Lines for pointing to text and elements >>

────

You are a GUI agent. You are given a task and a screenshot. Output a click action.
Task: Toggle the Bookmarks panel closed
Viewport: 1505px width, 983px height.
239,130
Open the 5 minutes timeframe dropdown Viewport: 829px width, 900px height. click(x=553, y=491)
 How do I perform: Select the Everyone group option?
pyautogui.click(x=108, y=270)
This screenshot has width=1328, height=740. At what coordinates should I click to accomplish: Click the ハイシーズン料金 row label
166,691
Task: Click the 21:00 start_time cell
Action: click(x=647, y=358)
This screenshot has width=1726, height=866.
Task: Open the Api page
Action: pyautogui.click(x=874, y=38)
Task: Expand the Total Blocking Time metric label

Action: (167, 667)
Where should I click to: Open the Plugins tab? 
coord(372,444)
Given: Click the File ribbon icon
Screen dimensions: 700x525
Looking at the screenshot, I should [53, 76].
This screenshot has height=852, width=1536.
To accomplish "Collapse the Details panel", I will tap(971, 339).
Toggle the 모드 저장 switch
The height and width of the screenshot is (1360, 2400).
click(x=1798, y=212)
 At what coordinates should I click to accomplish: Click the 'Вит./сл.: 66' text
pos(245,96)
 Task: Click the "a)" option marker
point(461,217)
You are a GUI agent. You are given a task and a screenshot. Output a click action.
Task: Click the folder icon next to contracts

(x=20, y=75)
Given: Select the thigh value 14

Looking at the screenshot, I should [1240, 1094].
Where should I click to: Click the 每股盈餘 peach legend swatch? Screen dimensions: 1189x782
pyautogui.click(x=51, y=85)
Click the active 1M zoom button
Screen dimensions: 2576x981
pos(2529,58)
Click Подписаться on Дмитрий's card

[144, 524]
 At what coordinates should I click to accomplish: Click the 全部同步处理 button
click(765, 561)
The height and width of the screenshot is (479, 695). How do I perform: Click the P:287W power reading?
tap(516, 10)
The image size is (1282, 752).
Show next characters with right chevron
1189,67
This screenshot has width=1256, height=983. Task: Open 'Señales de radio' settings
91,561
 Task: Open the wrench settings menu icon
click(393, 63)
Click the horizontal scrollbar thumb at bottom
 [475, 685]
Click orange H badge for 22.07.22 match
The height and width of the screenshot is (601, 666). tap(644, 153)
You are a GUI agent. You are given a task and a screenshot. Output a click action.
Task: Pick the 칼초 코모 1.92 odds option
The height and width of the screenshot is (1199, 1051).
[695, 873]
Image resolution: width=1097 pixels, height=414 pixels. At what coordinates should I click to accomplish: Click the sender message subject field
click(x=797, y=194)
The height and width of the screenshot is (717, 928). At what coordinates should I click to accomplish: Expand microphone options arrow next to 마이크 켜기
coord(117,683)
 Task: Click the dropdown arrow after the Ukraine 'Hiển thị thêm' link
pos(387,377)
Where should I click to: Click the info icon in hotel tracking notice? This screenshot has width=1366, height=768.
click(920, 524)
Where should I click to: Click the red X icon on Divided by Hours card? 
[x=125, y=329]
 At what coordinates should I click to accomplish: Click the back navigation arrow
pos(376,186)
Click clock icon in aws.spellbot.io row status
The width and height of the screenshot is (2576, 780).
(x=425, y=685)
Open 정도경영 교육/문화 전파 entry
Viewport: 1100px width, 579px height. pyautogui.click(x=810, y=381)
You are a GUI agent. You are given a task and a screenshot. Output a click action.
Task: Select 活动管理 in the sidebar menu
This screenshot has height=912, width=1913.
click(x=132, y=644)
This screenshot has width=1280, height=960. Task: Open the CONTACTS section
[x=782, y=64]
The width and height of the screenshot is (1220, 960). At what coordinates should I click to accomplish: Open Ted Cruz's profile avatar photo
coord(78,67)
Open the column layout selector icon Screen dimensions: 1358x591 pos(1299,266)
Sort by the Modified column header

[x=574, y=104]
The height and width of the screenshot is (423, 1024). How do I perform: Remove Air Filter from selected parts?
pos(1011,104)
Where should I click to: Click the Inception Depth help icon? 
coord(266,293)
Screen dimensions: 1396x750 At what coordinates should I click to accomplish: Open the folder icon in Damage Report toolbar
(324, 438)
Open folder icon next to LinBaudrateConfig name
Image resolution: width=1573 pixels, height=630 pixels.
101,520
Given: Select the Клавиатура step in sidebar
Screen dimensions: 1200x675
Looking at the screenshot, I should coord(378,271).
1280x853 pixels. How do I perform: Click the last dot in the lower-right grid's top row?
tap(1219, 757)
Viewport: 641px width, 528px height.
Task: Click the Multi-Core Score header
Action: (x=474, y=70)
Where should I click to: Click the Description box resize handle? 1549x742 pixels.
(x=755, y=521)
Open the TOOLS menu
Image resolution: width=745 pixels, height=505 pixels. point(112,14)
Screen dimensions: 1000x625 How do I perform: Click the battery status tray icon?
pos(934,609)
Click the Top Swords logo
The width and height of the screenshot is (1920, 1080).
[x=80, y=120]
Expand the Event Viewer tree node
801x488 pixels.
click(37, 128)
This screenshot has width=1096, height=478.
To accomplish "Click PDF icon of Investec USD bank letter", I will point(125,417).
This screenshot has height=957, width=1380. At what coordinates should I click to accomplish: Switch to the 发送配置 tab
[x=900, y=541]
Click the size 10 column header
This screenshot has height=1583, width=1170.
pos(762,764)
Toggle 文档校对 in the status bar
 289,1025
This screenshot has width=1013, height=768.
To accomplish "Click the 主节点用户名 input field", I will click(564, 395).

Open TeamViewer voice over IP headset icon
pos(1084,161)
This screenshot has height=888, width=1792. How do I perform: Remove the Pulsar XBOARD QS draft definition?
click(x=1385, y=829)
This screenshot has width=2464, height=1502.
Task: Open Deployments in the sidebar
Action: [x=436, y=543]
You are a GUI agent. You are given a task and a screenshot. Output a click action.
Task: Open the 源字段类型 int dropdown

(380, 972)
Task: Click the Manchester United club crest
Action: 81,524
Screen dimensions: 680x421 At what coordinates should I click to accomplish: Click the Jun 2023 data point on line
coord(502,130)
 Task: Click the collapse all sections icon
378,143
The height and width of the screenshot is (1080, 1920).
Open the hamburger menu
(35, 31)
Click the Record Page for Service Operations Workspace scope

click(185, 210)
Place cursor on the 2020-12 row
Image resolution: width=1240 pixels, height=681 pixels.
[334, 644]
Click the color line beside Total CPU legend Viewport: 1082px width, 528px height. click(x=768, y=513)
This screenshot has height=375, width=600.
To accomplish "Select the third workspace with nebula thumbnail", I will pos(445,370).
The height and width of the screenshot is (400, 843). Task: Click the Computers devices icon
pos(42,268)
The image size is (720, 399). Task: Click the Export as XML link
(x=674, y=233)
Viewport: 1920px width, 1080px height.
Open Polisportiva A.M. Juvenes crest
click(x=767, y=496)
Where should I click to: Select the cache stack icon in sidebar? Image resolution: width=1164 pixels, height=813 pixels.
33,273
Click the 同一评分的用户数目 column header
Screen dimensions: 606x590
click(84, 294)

────

What the task requires >>
Starting with the first of the lines and going on through the one containing "coord(372,444)", change "Bookmarks" to "Favorites" and give those lines again with nothing else altered.

Answer >>
You are a GUI agent. You are given a task and a screenshot. Output a click action.
Task: Toggle the Favorites panel closed
Viewport: 1505px width, 983px height.
239,130
Open the 5 minutes timeframe dropdown Viewport: 829px width, 900px height. click(x=553, y=491)
 How do I perform: Select the Everyone group option?
pyautogui.click(x=108, y=270)
This screenshot has width=1328, height=740. At what coordinates should I click to accomplish: Click the ハイシーズン料金 row label
166,691
Task: Click the 21:00 start_time cell
Action: click(x=647, y=358)
This screenshot has width=1726, height=866.
Task: Open the Api page
Action: pyautogui.click(x=874, y=38)
Task: Expand the Total Blocking Time metric label

Action: (167, 667)
Where should I click to: Open the Plugins tab? 
coord(372,444)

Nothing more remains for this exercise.